> _What is needed_: Every record that appears below should be transcribed exactly.

> _Extracted records_:
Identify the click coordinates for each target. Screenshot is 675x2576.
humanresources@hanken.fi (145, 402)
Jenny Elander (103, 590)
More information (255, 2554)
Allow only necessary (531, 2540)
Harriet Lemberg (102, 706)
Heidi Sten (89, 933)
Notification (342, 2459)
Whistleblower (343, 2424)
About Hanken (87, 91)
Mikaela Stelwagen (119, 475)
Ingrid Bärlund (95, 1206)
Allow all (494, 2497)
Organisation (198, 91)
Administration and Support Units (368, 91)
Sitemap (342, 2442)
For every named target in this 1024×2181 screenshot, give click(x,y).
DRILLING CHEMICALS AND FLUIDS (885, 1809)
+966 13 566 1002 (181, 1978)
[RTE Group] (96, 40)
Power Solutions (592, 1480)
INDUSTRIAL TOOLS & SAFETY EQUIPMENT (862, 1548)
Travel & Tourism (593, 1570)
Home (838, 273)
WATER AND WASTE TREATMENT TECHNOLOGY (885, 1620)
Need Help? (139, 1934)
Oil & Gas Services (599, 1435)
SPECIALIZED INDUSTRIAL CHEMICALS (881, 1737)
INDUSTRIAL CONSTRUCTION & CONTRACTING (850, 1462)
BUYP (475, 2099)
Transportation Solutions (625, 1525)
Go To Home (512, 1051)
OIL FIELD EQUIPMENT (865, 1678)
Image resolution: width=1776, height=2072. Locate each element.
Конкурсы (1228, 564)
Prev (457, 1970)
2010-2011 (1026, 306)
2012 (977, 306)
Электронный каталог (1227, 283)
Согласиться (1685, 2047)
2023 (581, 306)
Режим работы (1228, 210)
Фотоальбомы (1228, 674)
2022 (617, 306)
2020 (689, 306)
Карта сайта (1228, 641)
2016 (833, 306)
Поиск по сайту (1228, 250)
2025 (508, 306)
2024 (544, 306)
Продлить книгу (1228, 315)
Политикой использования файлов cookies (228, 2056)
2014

> _Expected answer_:
Identify the click coordinates for each target. Screenshot is 675x2576.
humanresources@hanken.fi (145, 402)
Jenny Elander (103, 590)
More information (255, 2554)
Allow only necessary (531, 2540)
Harriet Lemberg (102, 706)
Heidi Sten (89, 933)
Notification (342, 2459)
Whistleblower (343, 2424)
About Hanken (87, 91)
Mikaela Stelwagen (119, 475)
Ingrid Bärlund (95, 1206)
Allow all (494, 2497)
Organisation (198, 91)
Administration and Support Units (368, 91)
Sitemap (342, 2442)
For every named target in this 1024×2181 screenshot, give click(x,y).
DRILLING CHEMICALS AND FLUIDS (885, 1809)
+966 13 566 1002 (181, 1978)
[RTE Group] (96, 40)
Power Solutions (592, 1480)
INDUSTRIAL TOOLS & SAFETY EQUIPMENT (862, 1548)
Travel & Tourism (593, 1570)
Home (838, 273)
WATER AND WASTE TREATMENT TECHNOLOGY (885, 1620)
Need Help? (139, 1934)
Oil & Gas Services (599, 1435)
SPECIALIZED INDUSTRIAL CHEMICALS (881, 1737)
INDUSTRIAL CONSTRUCTION & CONTRACTING (850, 1462)
BUYP (475, 2099)
Transportation Solutions (625, 1525)
Go To Home (512, 1051)
OIL FIELD EQUIPMENT (865, 1678)
Image resolution: width=1776, height=2072. Locate each element.
Конкурсы (1228, 564)
Prev (457, 1970)
2010-2011 (1026, 306)
2012 (977, 306)
Электронный каталог (1227, 283)
Согласиться (1685, 2047)
2023 (581, 306)
Режим работы (1228, 210)
Фотоальбомы (1228, 674)
2022 (617, 306)
2020 (689, 306)
Карта сайта (1228, 641)
2016 (833, 306)
Поиск по сайту (1228, 250)
2025 (508, 306)
2024 (544, 306)
Продлить книгу (1228, 315)
Политикой использования файлов cookies (228, 2056)
2014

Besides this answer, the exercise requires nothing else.